Revision as of 20:34, 1 August 2007

Social Network Portability

One of several user-interface ideas and suggestions for working with microformats.

The Problem

Why is it that every single social network community site makes you:

  • re-enter all your personal profile info (name, email, birthday, URL etc.)?
  • re-add all your friends?

In addition, why do you have to:

  • re-turn off notifications?
  • re-specify privacy preferences?
  • re-block negative people?

AKA "social network fatigue problem" and "social network update/maintenance problem".

The Goals

When you join a new site, you should be able to import or preferably subscribe to

  • your profile information
  • your social network

from any existing profile of yours.

In addition it would be nice if preferences around:

  • notifications
  • privacy

also transferred between profiles.

AKA a social internetwork, a network of social networks.

Design Patterns and Recipes

The "How To" for social network profile sites that want to solve the above problems and achieve the above goals.

  1. Publish microformats in your user profiles:
    1. implement hCard on user profile pages.

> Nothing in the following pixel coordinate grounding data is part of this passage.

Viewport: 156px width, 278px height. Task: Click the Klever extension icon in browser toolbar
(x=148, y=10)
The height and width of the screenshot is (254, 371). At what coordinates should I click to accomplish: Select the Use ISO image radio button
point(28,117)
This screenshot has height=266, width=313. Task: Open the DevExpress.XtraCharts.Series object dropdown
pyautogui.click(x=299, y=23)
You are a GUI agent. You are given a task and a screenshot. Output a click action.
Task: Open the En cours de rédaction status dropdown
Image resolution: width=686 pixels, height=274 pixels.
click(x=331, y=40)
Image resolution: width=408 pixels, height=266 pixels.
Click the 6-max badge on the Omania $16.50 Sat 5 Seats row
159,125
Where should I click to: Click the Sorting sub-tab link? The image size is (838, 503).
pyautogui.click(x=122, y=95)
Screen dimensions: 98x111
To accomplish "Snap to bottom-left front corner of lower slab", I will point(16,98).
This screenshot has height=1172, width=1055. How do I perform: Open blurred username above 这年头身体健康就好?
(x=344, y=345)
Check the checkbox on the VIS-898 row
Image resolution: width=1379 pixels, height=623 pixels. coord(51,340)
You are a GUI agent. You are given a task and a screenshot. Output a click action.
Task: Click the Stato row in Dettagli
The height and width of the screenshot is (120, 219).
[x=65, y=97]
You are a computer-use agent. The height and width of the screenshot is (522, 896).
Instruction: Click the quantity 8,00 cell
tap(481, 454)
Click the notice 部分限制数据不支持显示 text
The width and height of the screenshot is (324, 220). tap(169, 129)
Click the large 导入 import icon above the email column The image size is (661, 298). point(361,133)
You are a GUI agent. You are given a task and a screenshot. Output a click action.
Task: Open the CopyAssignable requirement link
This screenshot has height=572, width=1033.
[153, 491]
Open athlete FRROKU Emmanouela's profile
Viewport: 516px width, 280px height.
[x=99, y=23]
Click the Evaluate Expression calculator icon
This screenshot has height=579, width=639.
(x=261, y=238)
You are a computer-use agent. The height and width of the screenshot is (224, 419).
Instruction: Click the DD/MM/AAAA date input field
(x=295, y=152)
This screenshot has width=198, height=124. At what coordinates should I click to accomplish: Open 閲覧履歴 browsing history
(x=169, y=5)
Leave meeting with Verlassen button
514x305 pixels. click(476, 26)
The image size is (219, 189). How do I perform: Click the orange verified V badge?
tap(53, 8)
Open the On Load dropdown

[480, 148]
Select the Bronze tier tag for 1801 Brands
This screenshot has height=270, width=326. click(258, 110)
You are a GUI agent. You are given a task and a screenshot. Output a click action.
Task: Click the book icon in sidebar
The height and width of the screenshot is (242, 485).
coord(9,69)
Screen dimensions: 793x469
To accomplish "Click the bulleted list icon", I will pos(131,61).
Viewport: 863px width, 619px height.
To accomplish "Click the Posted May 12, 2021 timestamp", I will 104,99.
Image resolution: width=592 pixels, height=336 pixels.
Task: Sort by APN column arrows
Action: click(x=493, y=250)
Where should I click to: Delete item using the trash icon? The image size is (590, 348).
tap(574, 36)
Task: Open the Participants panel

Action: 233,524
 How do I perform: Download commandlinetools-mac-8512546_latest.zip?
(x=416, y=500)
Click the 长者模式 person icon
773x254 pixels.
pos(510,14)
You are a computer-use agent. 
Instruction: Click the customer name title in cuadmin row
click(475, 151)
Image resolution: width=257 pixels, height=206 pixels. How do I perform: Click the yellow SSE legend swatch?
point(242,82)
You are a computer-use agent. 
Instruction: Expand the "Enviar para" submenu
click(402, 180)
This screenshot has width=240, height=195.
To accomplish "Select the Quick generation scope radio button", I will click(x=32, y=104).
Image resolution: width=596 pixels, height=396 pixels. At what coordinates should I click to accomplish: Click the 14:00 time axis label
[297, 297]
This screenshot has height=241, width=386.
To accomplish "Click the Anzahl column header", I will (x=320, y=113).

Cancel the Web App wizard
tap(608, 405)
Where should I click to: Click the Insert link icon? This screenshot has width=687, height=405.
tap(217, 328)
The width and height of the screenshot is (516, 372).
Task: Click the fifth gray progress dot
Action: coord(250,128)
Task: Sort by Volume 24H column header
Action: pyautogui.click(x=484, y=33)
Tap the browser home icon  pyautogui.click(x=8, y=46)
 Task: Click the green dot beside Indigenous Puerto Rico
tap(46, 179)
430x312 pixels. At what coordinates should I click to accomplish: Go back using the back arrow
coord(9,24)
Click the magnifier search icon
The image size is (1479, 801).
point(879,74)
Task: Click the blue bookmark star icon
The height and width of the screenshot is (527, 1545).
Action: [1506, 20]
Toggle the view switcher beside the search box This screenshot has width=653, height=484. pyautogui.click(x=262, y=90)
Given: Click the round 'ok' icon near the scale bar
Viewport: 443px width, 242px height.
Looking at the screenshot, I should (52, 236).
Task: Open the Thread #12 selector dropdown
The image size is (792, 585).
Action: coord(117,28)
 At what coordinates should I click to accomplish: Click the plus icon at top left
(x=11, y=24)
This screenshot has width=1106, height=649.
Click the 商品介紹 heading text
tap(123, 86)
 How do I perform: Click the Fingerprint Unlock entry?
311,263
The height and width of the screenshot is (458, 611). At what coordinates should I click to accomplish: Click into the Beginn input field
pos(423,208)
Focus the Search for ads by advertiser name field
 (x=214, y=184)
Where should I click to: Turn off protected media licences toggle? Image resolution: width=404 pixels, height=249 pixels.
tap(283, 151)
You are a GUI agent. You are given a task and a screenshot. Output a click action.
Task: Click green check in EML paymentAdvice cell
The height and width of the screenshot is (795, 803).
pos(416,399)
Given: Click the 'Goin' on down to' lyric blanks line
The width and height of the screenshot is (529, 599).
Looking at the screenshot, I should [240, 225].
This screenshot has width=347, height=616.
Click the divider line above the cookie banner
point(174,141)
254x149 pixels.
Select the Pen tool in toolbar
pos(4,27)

See hcard-supporting-profiles for sites that have already done this.
    2. implement hCard+XFN on the list of friends on your user profile pages. See hcard-xfn-supporting-friends-lists for sites that already do this. (e.g. [Twitter]).
  2. Subscribe to microformats for your user profiles:
    1. when signing up a new user:
      1. let a user fill out and "auto-sync" from one of their existing hcard-supporting-profiles, their name, their icon etc. Satisfaction Inc already supports this.
      2. let a user fill out and "auto-sync" their list of friends from one of their existing hCard+XFN supporting friends lists. Dopplr.com already supports this.

Discussion and suggestions

picture-9.png

Social Network Portability FAQ

  • Doesn't OpenID address the re-enter all your personal profile info problem?
    • No it does not. OpenID is fundamentally about proving to one site that you own or control another particular URL. Nothing more. All the profile stuff is extra and even then the specific property set is unspecified in OpenID. That's where hCard comes in. hCard specifies a vocabulary of personal profile info (name, email, birthday, URL etc.) based on industry standard vCard. And in fact that's all you need to solve the "re-enter all your personal info" problem for public sites - no need to authenticate public URLs via OpenID, just read them and parse their hCard(s).

Issues

  • For import/subscribe to hCard user profiles, "we need a defined heuristic for picking out the page owner from the friends." - Kevin Marks in IRC.

See also

Notes

2007-07-28 Meeting between Daniel Burka, Tantek Çelik, Eran Globen, Brian Oberkirch at Ritual Coffee Roasters, San Francsico, CA.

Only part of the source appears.